Overall there are four main elements that are required for the improvement of the penitentiary system and its adjustment to the needs of the mentally ill. Screening procedures will improve the understanding of the person’s disease. While some offenders would be diverted to specialized institutions, others should be able to receive proper treatment within the penitentiary system. Lastly, a set of special programs should assist mentally ill criminals in the process of adjusting to the community.
This research has shown that within the penitentiary system the amount of mentally ill inmates is much higher than in the rest of the community. The number of prisons has significantly grown over the past decades, which has happened along with the decrease of the number of healthcare institutions specializing on mental health. As a result, many of those spending time in healthcare facilities have entered the penitentiary system. Currently, the prevailing part of the civilized world faces the same problem – the dramatic number of mentally ill people locked in prisons and jails.
One might think that the criminal justice system has developed a special approach to people with mental illnesses. In fact, neither of the “special features” is beneficial for the mentally ill. In prisons, they usually receive the same treatment as all other inmates and proper support of the mental health specialists is rarely provided. While entering the criminal justice system, the mentally ill do not get softer treatment. In many cases, they even receive harsher punishments. This happens because this group of population is widely criminalized due to the inaccurate beliefs of the wide public.

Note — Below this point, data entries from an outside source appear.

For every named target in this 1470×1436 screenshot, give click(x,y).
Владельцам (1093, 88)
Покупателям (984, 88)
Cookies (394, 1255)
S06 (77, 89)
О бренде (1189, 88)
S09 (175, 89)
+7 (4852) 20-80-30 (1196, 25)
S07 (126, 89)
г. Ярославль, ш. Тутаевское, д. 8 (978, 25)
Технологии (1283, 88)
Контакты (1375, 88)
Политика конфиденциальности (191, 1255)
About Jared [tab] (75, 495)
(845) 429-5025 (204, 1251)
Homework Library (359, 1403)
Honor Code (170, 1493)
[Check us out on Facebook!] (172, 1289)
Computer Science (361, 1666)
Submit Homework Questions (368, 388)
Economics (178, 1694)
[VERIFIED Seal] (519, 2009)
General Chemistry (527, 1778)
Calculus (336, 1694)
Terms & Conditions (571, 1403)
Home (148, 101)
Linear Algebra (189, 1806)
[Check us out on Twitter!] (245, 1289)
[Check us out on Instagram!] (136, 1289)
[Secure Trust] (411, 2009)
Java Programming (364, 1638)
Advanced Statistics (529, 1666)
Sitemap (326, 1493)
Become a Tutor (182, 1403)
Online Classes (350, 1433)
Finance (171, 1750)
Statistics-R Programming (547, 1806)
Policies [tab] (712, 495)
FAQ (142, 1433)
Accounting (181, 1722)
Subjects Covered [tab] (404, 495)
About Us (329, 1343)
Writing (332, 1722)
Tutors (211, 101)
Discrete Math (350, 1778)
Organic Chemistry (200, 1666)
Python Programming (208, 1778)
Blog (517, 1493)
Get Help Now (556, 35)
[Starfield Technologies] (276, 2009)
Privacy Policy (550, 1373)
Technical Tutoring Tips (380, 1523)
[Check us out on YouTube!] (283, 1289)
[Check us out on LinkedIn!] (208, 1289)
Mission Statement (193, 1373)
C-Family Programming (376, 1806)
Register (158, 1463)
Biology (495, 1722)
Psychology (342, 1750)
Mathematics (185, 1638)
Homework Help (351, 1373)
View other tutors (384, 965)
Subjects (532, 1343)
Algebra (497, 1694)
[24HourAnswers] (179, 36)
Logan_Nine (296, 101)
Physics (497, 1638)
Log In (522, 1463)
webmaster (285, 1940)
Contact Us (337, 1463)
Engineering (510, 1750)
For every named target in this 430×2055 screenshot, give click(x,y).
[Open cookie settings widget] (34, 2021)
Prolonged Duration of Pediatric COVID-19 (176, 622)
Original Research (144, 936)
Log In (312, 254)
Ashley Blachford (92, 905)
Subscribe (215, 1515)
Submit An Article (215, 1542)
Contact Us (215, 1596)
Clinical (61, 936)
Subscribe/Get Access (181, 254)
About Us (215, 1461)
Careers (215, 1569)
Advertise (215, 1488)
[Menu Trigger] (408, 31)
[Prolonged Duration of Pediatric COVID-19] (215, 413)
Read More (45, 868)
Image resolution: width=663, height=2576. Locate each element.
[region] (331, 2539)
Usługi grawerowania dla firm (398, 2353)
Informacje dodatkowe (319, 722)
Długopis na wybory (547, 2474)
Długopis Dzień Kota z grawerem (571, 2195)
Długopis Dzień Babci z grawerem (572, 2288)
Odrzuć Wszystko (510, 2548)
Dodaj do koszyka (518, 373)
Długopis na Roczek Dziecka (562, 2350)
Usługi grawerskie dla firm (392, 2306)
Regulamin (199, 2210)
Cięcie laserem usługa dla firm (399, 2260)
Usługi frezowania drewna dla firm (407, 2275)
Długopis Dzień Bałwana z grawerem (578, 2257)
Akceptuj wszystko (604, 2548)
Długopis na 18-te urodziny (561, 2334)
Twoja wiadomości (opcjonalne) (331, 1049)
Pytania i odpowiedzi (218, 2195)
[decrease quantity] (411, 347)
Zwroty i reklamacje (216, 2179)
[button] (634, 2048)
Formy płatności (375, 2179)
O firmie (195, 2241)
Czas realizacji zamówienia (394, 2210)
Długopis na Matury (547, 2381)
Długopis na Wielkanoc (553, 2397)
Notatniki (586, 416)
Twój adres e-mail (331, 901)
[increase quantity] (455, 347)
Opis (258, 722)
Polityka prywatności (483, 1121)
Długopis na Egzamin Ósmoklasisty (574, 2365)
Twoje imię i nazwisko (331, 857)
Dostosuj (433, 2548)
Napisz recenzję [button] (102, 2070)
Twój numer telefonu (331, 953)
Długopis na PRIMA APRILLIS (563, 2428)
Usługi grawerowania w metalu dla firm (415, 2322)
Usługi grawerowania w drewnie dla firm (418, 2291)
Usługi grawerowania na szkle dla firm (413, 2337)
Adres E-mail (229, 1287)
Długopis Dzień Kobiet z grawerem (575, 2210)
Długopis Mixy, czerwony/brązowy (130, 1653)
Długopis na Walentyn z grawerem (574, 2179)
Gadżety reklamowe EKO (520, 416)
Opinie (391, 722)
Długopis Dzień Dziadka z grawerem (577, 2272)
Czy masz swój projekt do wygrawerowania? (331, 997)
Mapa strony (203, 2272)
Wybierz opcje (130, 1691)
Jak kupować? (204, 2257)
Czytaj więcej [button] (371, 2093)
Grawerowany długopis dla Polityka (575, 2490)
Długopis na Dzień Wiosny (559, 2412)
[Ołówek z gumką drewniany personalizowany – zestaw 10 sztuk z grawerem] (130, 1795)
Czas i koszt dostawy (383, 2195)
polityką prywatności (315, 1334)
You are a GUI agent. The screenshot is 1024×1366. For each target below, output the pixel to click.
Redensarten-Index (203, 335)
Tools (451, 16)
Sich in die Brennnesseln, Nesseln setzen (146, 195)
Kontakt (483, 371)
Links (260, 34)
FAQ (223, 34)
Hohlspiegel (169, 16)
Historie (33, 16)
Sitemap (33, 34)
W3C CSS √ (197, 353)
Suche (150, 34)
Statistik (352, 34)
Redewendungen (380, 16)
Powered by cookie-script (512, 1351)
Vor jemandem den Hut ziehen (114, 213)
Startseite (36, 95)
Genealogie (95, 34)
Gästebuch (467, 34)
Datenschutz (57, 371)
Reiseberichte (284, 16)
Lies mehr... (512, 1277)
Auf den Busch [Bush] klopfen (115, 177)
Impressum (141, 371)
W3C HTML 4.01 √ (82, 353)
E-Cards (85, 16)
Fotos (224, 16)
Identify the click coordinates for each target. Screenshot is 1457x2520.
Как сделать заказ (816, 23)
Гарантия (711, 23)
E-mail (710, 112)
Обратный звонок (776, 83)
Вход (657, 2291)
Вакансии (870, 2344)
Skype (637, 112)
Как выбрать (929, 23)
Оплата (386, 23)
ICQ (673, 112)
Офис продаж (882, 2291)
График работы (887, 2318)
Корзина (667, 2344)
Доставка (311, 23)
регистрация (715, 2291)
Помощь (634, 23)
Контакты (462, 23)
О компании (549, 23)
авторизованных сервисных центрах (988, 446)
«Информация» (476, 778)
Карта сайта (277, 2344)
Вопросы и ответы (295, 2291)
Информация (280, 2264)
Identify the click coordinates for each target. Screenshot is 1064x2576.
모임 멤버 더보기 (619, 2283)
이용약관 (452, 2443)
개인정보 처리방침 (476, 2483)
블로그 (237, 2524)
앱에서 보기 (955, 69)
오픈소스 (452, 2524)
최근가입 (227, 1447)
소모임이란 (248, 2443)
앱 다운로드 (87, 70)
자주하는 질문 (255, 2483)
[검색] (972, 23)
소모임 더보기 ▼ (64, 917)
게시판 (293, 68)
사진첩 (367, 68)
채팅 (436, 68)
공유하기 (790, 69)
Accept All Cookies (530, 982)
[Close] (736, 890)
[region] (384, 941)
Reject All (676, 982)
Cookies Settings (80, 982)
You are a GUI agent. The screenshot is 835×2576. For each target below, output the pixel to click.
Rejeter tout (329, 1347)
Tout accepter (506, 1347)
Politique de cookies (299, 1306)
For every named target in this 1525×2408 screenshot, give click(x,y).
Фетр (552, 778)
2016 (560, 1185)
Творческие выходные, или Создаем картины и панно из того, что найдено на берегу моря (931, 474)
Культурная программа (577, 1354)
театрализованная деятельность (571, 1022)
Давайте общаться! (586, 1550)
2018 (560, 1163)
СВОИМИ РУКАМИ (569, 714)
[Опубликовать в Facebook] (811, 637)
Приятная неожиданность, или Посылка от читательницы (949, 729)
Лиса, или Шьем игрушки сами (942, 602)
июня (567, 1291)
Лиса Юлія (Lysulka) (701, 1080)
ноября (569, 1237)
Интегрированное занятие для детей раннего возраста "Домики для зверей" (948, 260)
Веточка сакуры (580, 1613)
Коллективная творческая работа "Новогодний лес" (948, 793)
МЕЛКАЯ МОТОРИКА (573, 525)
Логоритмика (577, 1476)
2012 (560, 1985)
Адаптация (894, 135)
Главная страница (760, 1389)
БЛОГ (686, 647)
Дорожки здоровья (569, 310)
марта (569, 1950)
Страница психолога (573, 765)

Within the criminal justice system, the state of mentally ill inmates usually gets worse due to the lack of adequate treatment and support of specialists. This leads to the increased number of suicide attempts in prisons. As a result, instead of improving mentally ill offenders, the system only creates negative consequences for the inmates’ health.
The current approach of the criminal justice system to the mentally ill convicts is neither economically nor morally justified. As a response to the current situation, researchers have developed a number of approaches, which unite the improved prison healthcare facilities with the possibility to divert the majority of the mentally ill from the system. These programs also propose special preparation trainings for the period of transition back to the community.